Peterson and Peterson (1959) - decay in STM

When we talk about short-term memory (STM) in everyday life, we often think of a store that lasts for hours or days - the 'short term' nature of revising for exams, for example.

However, the term is used in psychology to refer to a much more immediate store, used to maintain information for a few seconds while it is needed.  It is responsible for the familiar scenario where there is information in your head - a phone number, or a something you decide to do - and moments later it can have disappeared.  Who hasn't walked through to another room, only to forget why they are there?

Image by pfv

Once it had been established that STM has a capacity which is limited to around seven items (Miller, 1956), the other major factor to test was its duration - how long information can be retained before it is forgotten through decay.

The Experiment

Peterson and Peterson (1959) and Brown (1958) both published studies using a very similar technique to test the duration of STM, and it therefore became known as the Brown-Peterson Technique.

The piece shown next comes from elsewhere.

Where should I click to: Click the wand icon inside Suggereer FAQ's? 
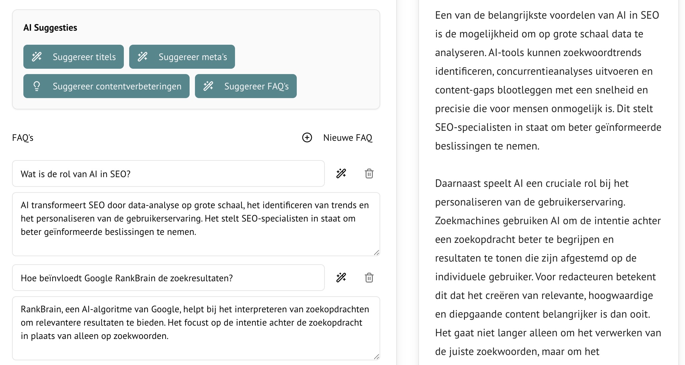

A difficulty with studying how quickly information decays from STM is that we tend to try to maintain the information there by repeating it to ourselves, in a process known as maintenance rehearsal.  A key aspect of the Brown-Peterson technique is that rehearsal is prevented, to see in order to see how quickly information decays if a person is not actively trying to remember it.  This was done by showing people a trigram of letters or words, and then using a distractor task where people counted backwards in threes from a large number (e.g. 498, 495, 492...).

Image by DrBacchus.
Findings

Peterson and Peterson (1959) found that people's STM duration was suprisingly short.  After 3 seconds, recall stood at 90%, but after just 18 seconds, it had dropped to just 2%.

Evaluation

This was a useful experimental demonstration of the limits of STM.  However, a major weakness with the design is that while it aims to test for decay, the results could be explained by the trigrams being displaced by numbers from the distraction task. Reitman (1974) used tones instead of counting, and clearly demonstrated the major role of displacement in STM forgetting.  Also, the study used a sample of just 24 students.

References

Brown, J. (1958). Some tests of the decay theory of immediate memory. Quarterly Journal of Experimental Psychology10, 12-21.
Miller, G.A. (1956). The magical number seven, plus or minus two: some limits on our capacity for processing information. Psychological Review, 63(2), 81–97.
Peterson, L. R. & Peterson, M. J. (1959). Shortterm retention of individual verbal items. Journal of Experimental Psychology, 58, 193-198.